Texte retenu =>

Bah comment veut tu charger un module qui n'existe pas (puisqu'il est en dur ) ?

Si il est en dur c'est comme si le module était tout le temps charger, ça revient au même. Tu peux le mettre en module, ça ne changera rien (normalement).

----------

## Dais

Je disais ça parce qu'en cherchant, quelqu'un avait dit qu'il valait mieux l'avoir en module (mais bon, comme j'avais aussi lu le contraire ...)

Et puis bon, je propose des pistes, je comprends vraiment pas pourquoi ça ne marche pas o_O même alsaconf ne trouve pas ma carte son  :Sad: 

----------

## bosozoku

Et pourtant le son marche ? Sauf avec le machin la.

lspci | grep audio te renvoie ta carte ?

Consignes =>
A. D'après le fil de discussion, quel outil ne trouve pas la carte son de Dais ?
B. Recopiez à l'identique, s'il vous plaît, le passage du fil de discussion commençant par "Je disais ça" et allant jusqu'à "renvoie ta carte ?".
Les lignes ci-dessous ne sont pas nécessaires.

Données disponibles =>
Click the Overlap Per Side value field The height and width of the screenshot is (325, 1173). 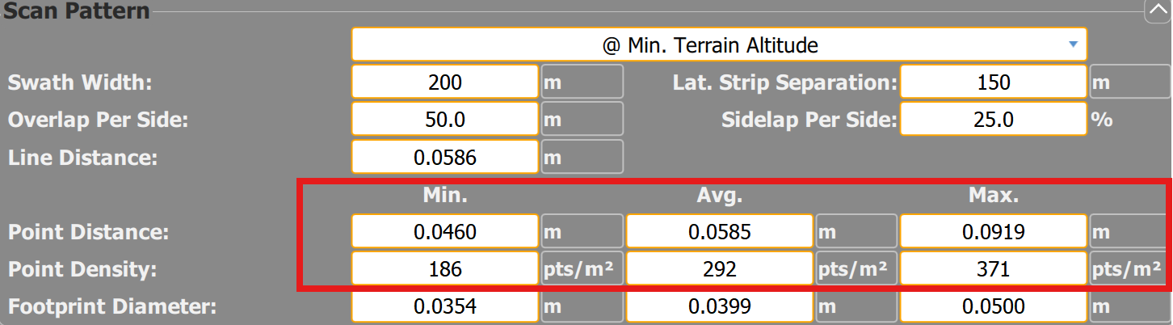pos(444,120)
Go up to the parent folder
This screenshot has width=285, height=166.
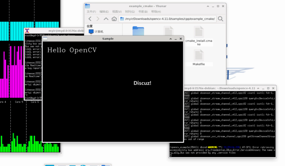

Résultats attendus =>
A. alsaconf ne trouve pas sa carte son.

B.
Je disais ça parce qu'en cherchant, quelqu'un avait dit qu'il valait mieux l'avoir en module (mais bon, comme j'avais aussi lu le contraire ...)

Et puis bon, je propose des pistes, je comprends vraiment pas pourquoi ça ne marche pas o_O même alsaconf ne trouve pas ma carte son  :Sad: 

----------

## bosozoku

Et pourtant le son marche ? Sauf avec le machin la.

lspci | grep audio te renvoie ta carte ?